Re: [SLUG] SCSI

From: Eben King (eben1@tampabay.rr.com)
Date: Sun Jan 08 2006 - 14:13:04 EST


On Sun, 8 Jan 2006, michael hast wrote:

> I'm thinking of using SCSI's on the new machine. I don't think I
> want to get a server board, but I've been looking at these PCI SCSI
> controller cards. Is that really as simple as it is? Does one simply
> plug the card into the slot, hook up the drives to it and format them to
> the system? (These things are strange and new to me. :-P) Plus, have
> any of you used them under Linux? I would really like to use a couple
> SCSI's as my only local hard drives and leave my IDE channels open for
> cd/dvd/zip/etc. Any imput is welcome. Thanks.

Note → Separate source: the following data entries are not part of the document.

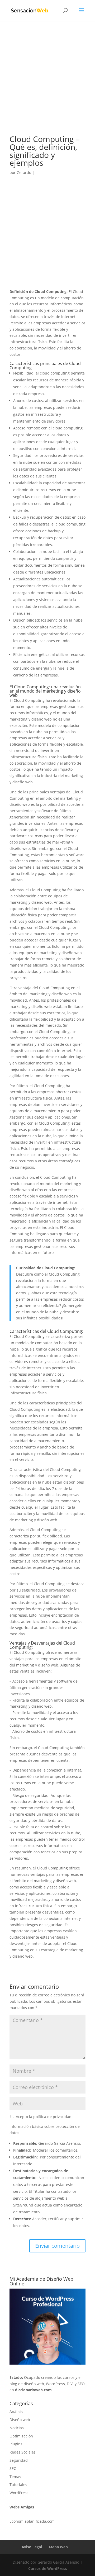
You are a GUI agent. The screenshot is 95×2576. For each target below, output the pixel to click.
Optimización (21, 2435)
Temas (15, 2476)
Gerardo (24, 172)
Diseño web (20, 2419)
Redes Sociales (23, 2452)
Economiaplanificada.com (32, 2521)
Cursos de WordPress (47, 2568)
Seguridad (19, 2460)
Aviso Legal (32, 2546)
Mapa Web (58, 2546)
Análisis (16, 2411)
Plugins (16, 2443)
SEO (13, 2468)
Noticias (17, 2427)
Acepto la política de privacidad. (44, 2116)
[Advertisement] (47, 85)
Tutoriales (18, 2484)
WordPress (19, 2492)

I had a SCSI CD-R(W) (until it died of old age), and it was /dev/scd0 (or
/dev/sr0). USB drives show up as SCSI, and they're accessed as /dev/sdXY
where X=device # among all devices (I think) and Y=partition #. I may be
wrong about X. A SCSI card provides a BIOS (at least mine does) in which
you can say which IDs to scan, their maximum transfer rates, etc. You can
save boot time by not scanning nonexistent devices. I don't know how much
attention Linux pays to what the card says anyhow. You can see what Linux
thinks is out there with "cdrecord -scanbus". My only SCSI drive is a
USB/"SCSI" one, and you just use normal tools (fdisk, mkfs, lilo, fsck) on
it, same as you would on any other drive.